8. Events of Default: In terms of borrowing arrangements for the facilities available to us or utilized by us, the occurrence of any of the following events, among others, constitute an event of default:
(a) non-payment or defaults of any amount including the principal, interest or other charges;
(b) breach of the terms and conditions, covenants or undertakings under or in connection with the facility documents;
(c) cross default;
(d) change in control without prior consent of the lender;
(e) use of facilities for a purpose other than for which they were sanctioned;
(f) any representation or undertaking made by our Company being proven incorrect or misleading in any material respect as at the time it was made; and
(g) occurrence of a material adverse change or upon happening of any circumstance which would or may prejudicially or adversely affect in any manner our capacity to repay the loan.

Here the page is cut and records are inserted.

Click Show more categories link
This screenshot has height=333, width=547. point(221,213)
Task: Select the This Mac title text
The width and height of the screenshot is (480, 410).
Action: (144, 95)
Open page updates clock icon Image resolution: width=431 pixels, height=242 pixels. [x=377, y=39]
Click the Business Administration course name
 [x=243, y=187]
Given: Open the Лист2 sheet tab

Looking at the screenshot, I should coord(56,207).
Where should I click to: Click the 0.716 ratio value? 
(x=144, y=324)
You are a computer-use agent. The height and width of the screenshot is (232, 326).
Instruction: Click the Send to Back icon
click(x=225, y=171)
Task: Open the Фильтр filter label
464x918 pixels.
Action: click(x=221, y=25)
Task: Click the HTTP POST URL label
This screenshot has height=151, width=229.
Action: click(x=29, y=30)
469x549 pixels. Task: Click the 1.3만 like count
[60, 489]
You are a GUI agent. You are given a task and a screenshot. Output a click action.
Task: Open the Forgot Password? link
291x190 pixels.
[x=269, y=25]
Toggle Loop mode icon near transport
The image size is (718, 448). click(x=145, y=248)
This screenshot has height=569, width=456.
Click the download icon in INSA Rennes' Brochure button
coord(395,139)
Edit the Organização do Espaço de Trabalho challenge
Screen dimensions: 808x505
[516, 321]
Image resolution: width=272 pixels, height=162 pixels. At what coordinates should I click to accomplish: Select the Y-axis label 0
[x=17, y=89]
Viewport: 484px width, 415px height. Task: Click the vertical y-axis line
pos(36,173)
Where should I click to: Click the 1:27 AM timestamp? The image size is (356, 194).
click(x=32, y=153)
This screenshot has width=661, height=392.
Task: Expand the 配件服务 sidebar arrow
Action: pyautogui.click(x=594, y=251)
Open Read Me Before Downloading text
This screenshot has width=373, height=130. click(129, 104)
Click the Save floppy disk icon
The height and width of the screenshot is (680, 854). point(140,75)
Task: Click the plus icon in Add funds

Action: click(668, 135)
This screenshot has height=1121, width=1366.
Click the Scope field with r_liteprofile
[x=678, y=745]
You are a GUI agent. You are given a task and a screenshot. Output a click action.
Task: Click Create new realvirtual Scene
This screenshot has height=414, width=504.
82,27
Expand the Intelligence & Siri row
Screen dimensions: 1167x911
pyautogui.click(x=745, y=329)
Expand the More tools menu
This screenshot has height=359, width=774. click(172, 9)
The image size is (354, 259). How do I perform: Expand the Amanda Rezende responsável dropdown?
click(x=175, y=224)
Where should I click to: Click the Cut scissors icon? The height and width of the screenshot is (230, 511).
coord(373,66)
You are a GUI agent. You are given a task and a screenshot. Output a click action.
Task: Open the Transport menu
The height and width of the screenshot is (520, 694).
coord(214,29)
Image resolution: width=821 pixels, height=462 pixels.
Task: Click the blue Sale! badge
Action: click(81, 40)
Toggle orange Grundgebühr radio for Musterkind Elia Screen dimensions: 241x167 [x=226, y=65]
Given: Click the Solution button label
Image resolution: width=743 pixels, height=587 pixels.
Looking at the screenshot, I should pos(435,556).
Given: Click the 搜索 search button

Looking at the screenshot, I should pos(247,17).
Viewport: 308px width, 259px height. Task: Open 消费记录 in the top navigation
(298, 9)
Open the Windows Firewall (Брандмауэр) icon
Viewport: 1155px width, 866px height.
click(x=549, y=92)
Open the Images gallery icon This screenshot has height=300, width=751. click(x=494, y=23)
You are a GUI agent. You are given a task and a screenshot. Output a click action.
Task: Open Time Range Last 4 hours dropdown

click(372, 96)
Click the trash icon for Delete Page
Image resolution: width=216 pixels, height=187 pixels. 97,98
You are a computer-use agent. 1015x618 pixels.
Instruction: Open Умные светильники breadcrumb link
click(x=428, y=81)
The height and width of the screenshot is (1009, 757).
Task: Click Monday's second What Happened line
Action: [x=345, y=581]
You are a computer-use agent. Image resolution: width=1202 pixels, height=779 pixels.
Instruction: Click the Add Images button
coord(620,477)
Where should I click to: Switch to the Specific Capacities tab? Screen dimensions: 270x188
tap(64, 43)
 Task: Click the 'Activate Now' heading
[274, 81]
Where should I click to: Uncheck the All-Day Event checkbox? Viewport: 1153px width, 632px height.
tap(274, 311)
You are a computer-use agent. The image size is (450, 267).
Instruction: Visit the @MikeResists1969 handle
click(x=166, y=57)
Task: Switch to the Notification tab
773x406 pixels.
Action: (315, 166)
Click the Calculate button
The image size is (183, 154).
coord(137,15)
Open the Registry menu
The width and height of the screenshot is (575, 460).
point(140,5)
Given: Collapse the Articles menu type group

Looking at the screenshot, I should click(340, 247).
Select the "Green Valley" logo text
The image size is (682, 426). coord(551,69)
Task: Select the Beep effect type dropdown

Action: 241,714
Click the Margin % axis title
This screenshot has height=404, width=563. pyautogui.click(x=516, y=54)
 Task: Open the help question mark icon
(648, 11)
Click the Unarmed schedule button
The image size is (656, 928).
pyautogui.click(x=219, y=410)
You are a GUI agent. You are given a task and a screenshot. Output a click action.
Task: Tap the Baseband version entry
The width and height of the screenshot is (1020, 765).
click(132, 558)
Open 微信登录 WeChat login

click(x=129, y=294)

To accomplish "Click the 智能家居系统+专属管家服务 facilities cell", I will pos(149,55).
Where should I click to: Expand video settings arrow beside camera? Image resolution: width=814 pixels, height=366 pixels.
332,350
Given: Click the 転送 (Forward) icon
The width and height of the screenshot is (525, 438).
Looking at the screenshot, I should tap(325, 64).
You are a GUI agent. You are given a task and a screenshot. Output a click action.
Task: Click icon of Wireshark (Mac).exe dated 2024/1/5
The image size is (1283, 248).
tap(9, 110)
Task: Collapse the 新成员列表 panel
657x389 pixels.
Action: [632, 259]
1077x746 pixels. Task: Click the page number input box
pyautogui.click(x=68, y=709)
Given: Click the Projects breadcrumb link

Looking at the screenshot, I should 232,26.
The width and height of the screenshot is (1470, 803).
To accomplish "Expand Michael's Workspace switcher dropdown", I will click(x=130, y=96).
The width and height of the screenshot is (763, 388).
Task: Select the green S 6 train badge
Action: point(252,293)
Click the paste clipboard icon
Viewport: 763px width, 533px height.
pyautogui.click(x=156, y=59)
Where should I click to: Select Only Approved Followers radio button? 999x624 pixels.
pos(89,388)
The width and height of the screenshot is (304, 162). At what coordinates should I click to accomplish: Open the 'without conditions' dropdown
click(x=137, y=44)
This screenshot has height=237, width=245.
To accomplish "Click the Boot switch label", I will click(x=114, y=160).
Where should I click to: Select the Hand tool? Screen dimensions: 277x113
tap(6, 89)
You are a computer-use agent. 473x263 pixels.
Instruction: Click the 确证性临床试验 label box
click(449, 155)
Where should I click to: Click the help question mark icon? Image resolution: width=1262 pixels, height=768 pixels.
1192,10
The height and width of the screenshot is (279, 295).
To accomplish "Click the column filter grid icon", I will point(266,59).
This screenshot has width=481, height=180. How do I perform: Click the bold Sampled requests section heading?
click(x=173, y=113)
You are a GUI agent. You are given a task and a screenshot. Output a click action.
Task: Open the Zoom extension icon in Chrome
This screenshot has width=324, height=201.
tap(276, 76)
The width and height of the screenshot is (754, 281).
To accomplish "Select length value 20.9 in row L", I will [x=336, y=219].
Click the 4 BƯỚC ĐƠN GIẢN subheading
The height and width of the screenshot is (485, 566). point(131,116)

9. Consequences of Occurrence of Events of Default: In terms of the borrowing arrangements entered into by us with various lenders, for the facilities available to us or utilized by us, upon the occurrence of events of default, the concerned lenders may:
(a) suspend or cancel any of the obligations for any advance under the facility documentation;
(b) enforce security provided by us;
(c) review the management set up or organisation of our Company and require it to be restructured as considered necessary by the lender; and
(d) require us to obtain their prior written consent to undertake any new project, amend or modify the constitution documents and issue further capital declare or pay any dividend to the shareholders if there is any default in servicing the lenders dues.
In connection with the Offer, we have obtained the necessary consents required under the relevant loan documentation for undertaking activities, such as, among others, change in equity, change in the composition of our Board, change in our constitutional documents and change in shareholding pattern. For details of the restrictive covenants required to be complied with, by us, in relation to our loan obligations, see "Risk Factors - We are required to comply with certain restrictive covenants under our financing agreements. Any non-compliance under these agreements may lead to, amongst others, accelerated repayment schedules and suspension of further drawdowns, which may adversely affect our business, results of operations, financial condition and cash flows" beginning on page 60.
For details of the borrowings as reported in the Restated Consolidated Financial Information, see "Financial Information - Restated Consolidated Financial Information Annexure VI - Note 14" on page 416.